→ **Requirement 1**
Decide whether each statement below agrees with the essay on New Year's resolutions, answering yes or no and quoting the words of the essay that decide it: (a) The writer paid $25 to take part in a 14-day Stoic Challenge. (b) The older lady was driving a red Buick. (c) The writer found the first six days of the challenge not worth the money.

→ **Article**
·····
It’s Never “It Is What It Is” When It Comes To Kids

I have never been one who gets excited for New Year’s Resolutions. It is not that I do not think it is valuable to start anew, develop a new habit, or to break an old one; it is more that I try to commit to resolutions each week and, sometimes, each day.  

The key word here is try. I will try to eat healthy, learn Spanish, disconnect from my phone, be less moody, avoid flipping the bird to that person who cuts me off in traffic.

I try and, more times than not, I fail, as was clearly evident the other day on my drive to work. Unfortunately, an older lady had the pleasure of seeing me speed up alongside her and give her a look of disgust that can only be conjured when you feel true anger.

Her indiscretion was cruising along at 35 MPH in the passing lane for goodness sake! Imagine my embarrassment when I realized the driver of the powder blue Buick that was the cause of my strife was old enough to be my grandmother.

I thought I turned my anger into a huge smile quick enough to avoid upsetting her. At first, I thought she didn’t notice the death stare; she was on in years after all. As her hand rose, I thought I was about to get a wave and smile. To my surprise, grandma had a different gesture in mind–an Italian salute–one that, to be honest, I deserved.  

It hasn’t been all failures though.  After 46 years of trying, I am starting to see some progress.  I meditate pretty consistently, write in my gratitude journal, and, overall, am a much happier person in my 40’s than I was in my 20’s despite the loss of my jump shot and my ever diminishing eyesight.  I no longer run as hot as I once did, but controlling my inner anger and keeping things in perspective is a challenge each and every day.

That is why I decided to start 2019 with a challenge. Who doesn’t like a challenge after all?  I forked over the $25 to one of my favorite authors and student of stoicism Ryan Holiday to participate in his 14 day Stoic Challenge. The challenge consists of Mr. Holiday sending me daily emails with a task to complete that will hopefully lead to continued self improvement.  

At first it seemed a bit silly to pay good money to be told things I already know I should be doing, but, surprisingly enough, I have found the first six days to be worth it.

I was doing great with Day One of the challenge, “let go of anger.”
·····
→ **Entries provided**
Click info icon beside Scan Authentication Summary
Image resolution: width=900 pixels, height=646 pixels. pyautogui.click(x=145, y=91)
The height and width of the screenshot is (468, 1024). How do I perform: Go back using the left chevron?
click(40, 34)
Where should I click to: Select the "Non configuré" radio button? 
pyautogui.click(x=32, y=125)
·····
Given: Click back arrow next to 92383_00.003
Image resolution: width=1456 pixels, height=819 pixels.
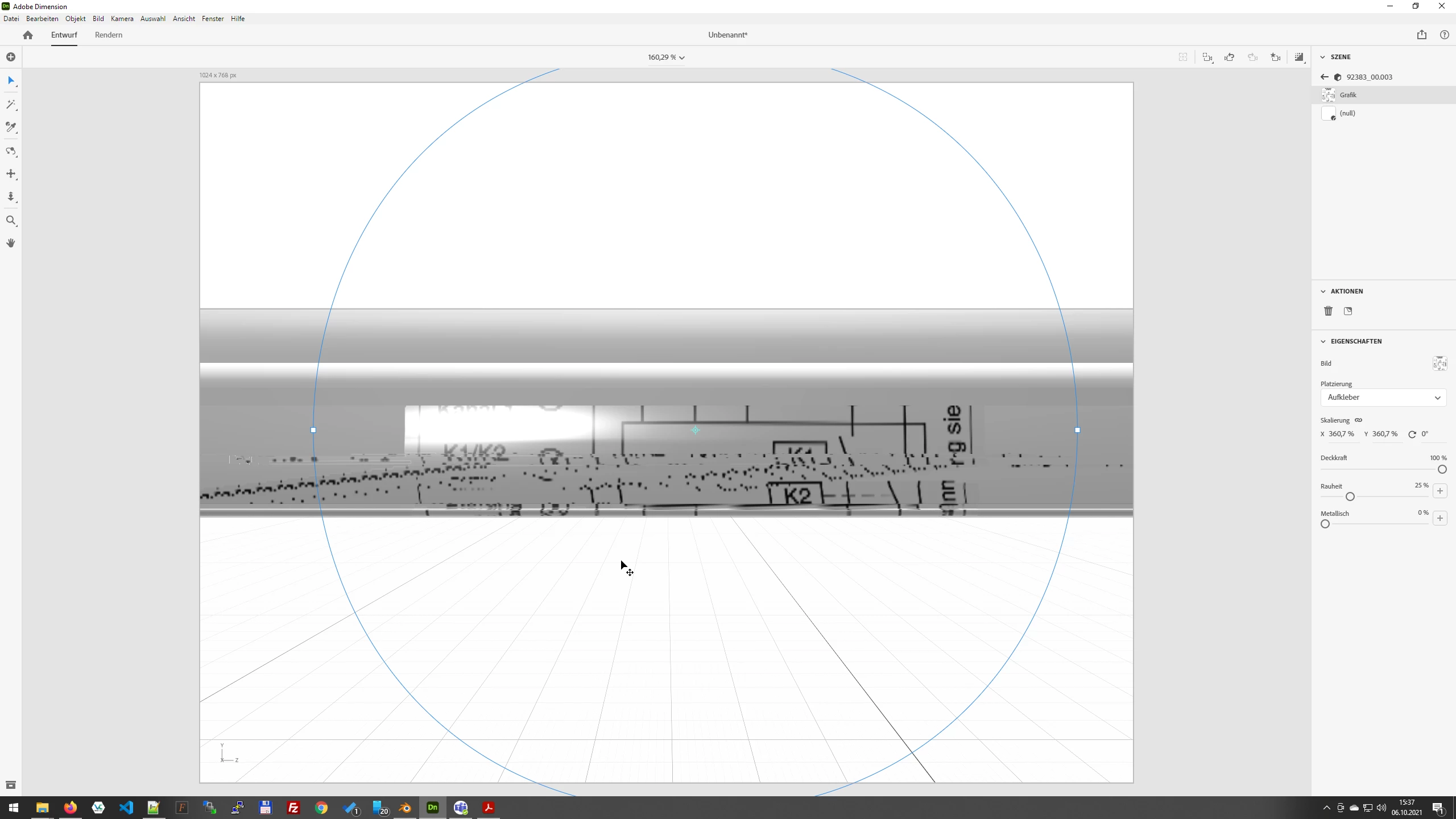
·····
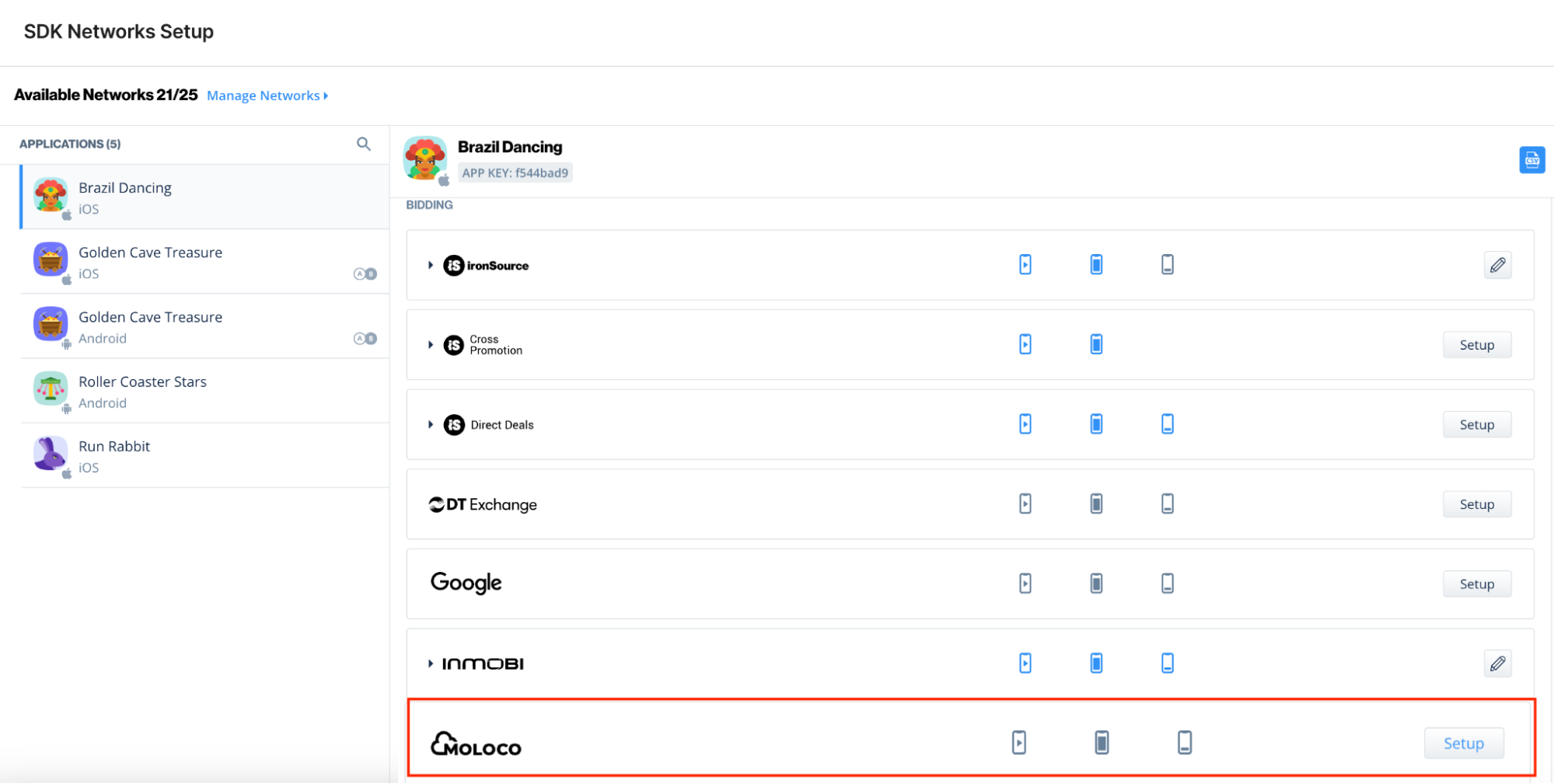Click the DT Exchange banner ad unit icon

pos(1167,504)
·····
→ **Requirement 2**
In the records, copy out the lines from the one containing "Click the DT Exchange banner ad unit icon" through the one containing "pos(1167,504)", both included, leaving out the pictures.

→ **Exercise solution 1**
(a) Yes: "I forked over the $25 to one of my favorite authors and student of stoicism Ryan Holiday to participate in his 14 day Stoic Challenge."
(b) No: "the driver of the powder blue Buick that was the cause of my strife was old enough to be my grandmother."
(c) No: "I have found the first six days to be worth it."

→ **Exercise solution 2**
Click the DT Exchange banner ad unit icon

pos(1167,504)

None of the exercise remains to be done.